Segment Open
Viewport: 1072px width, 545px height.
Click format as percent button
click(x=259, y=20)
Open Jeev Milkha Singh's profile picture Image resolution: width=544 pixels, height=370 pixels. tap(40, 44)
Segment Closed
Segment Open
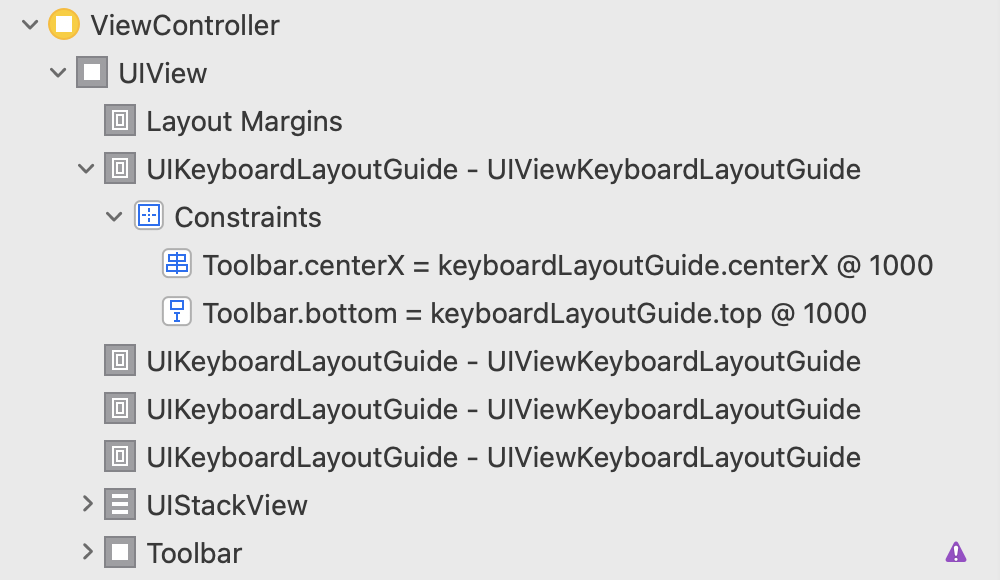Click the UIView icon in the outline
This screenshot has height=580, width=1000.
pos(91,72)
Segment Closed
Segment Open
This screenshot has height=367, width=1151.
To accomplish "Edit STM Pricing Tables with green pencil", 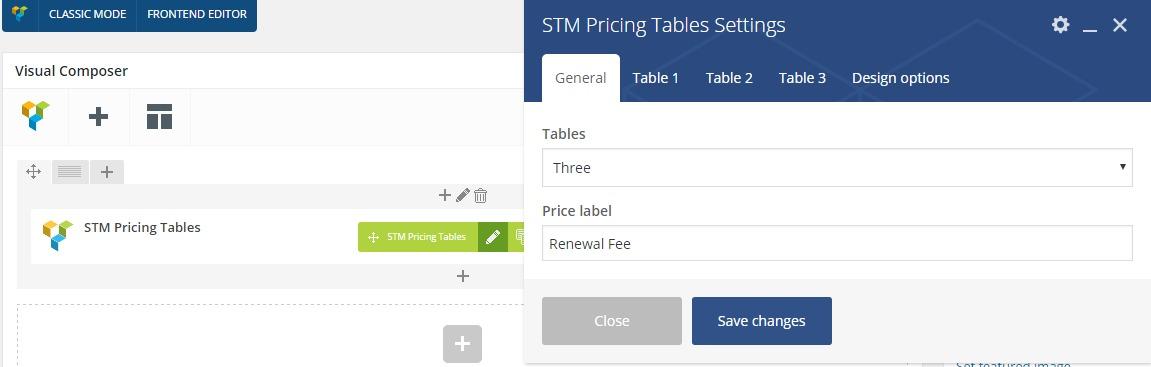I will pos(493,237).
Segment Closed
Task to complete.
Of the entries above, repeat exactly the lines between the line with "Viewport: 1072px width, 545px height." and the line with "Open Jeev Milkha", inclusive, and no others.

Output.
Viewport: 1072px width, 545px height.
Click format as percent button
click(x=259, y=20)
Open Jeev Milkha Singh's profile picture Image resolution: width=544 pixels, height=370 pixels. tap(40, 44)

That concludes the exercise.